AA CR - Charlotte Proudhon et Marc-Henri Stern

De l’ADN de chacune de nos cellules circule en petite quantité dans notre sang. En cas de cancer, de l’ADN tumoral s’y retrouve également. On parle d’ADN tumoral circulant, ou ADNtc. Détecter cet ADNtc et l’analyser est devenu possible grâce aux techniques récentes de séquençage. Reste à développer des outils pour mettre à profit ces techniques sur le plan médical.
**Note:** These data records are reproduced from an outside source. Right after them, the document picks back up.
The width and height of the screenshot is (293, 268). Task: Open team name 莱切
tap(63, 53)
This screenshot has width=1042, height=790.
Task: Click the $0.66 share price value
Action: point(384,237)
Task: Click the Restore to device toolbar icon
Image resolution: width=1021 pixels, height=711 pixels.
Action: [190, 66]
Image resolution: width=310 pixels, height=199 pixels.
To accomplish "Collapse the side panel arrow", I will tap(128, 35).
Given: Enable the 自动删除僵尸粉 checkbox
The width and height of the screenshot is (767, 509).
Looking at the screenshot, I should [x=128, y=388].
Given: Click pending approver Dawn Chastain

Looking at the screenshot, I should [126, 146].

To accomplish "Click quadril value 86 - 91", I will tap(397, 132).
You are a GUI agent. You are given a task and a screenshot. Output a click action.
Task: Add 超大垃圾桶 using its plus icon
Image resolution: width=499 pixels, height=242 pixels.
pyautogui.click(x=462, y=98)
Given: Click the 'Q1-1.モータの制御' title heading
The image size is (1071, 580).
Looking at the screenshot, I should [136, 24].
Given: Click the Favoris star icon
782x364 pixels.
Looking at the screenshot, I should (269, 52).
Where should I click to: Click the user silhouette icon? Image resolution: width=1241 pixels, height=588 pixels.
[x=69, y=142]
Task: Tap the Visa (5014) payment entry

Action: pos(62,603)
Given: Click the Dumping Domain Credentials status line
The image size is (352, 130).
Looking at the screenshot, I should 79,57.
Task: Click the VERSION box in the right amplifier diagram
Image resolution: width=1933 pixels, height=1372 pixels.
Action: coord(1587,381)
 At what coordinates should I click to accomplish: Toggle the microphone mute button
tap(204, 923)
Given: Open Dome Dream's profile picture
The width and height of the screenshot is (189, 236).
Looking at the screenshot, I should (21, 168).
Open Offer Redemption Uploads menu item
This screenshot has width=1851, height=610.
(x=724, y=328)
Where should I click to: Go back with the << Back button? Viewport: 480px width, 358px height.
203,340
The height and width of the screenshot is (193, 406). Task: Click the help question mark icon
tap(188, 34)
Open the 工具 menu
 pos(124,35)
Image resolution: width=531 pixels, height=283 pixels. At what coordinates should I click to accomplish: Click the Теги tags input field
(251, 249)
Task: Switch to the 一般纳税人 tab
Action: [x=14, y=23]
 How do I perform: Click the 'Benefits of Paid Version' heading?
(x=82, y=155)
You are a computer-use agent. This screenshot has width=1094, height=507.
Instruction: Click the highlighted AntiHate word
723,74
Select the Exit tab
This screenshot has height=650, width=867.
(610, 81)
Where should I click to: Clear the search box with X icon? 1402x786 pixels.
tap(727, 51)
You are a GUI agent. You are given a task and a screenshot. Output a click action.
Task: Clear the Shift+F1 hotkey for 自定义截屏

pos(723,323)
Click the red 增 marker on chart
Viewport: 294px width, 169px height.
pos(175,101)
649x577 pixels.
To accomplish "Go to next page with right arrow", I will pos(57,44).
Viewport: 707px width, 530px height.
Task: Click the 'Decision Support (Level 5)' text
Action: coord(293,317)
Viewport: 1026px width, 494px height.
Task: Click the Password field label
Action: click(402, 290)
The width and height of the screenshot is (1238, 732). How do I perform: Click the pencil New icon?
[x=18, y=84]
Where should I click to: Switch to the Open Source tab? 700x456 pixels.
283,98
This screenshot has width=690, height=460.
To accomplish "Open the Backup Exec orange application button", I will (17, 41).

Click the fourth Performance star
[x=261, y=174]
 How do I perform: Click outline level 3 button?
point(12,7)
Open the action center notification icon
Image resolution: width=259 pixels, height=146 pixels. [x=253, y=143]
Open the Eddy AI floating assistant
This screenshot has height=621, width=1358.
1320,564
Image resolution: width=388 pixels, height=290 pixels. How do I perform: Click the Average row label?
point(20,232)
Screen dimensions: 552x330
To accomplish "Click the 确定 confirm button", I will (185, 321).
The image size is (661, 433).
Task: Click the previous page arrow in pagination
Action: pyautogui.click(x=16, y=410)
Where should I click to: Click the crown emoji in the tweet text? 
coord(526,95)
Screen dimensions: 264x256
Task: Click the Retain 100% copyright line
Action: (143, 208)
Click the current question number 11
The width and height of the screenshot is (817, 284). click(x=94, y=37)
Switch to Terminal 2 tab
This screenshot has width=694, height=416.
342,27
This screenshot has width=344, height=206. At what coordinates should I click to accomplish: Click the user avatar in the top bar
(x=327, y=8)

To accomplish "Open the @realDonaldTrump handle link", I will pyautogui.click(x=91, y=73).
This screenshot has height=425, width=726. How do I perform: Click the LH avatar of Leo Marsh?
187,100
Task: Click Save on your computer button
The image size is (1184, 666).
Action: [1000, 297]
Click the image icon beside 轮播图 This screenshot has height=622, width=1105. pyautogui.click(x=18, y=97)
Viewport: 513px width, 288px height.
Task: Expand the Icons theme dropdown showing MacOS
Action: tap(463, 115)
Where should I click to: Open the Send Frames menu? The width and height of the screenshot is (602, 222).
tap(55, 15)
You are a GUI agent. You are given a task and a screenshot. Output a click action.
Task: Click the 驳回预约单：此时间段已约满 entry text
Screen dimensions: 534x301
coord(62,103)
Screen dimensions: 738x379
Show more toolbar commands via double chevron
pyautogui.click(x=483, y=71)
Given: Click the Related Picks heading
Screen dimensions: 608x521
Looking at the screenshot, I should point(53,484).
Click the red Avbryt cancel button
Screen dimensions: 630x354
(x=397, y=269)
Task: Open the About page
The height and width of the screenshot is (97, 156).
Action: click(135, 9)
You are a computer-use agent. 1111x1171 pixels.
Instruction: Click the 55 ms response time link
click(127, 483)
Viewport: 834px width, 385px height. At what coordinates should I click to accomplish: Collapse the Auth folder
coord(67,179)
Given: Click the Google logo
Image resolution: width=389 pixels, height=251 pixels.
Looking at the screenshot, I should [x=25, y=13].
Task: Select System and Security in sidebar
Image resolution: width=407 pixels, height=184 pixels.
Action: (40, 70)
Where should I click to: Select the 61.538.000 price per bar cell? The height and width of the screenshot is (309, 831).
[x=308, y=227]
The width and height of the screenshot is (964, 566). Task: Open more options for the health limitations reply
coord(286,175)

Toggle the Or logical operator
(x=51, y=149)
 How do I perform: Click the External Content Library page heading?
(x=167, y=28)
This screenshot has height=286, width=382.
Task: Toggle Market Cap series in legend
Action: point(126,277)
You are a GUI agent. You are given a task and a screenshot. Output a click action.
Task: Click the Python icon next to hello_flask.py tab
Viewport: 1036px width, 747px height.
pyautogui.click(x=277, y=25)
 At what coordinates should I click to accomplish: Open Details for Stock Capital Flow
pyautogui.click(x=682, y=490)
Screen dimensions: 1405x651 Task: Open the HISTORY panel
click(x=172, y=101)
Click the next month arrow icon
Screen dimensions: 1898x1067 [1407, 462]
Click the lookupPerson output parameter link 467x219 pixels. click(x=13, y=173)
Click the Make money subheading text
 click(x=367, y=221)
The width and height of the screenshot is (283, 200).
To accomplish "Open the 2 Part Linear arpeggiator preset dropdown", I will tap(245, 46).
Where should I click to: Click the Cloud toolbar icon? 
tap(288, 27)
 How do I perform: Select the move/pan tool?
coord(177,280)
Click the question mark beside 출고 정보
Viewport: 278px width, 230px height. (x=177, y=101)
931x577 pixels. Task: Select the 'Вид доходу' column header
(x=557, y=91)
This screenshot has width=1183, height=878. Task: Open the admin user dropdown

Le décryptage de cet ADNtc pourrait ainsi permettre :

  • de dépister un cancer avant ses premiers symptômes ;
  • après le diagnostic, de caractériser une tumeur plus précisément pour déterminer le pronostic de la maladie et faire des choix thérapeutiques adaptés ;
  • pendant la prise en charge, de suivre l’efficacité des traitements : si l’ADN tumoral circulant est moins abondant, c’est que la tumeur régresse.

Et, surtout, ces informations pourraient être obtenues de façon simple et peu invasive : à partir d’une simple prise de sang plutôt que de réaliser biopsies ou autres examens lourds (IRM, scintigraphie…).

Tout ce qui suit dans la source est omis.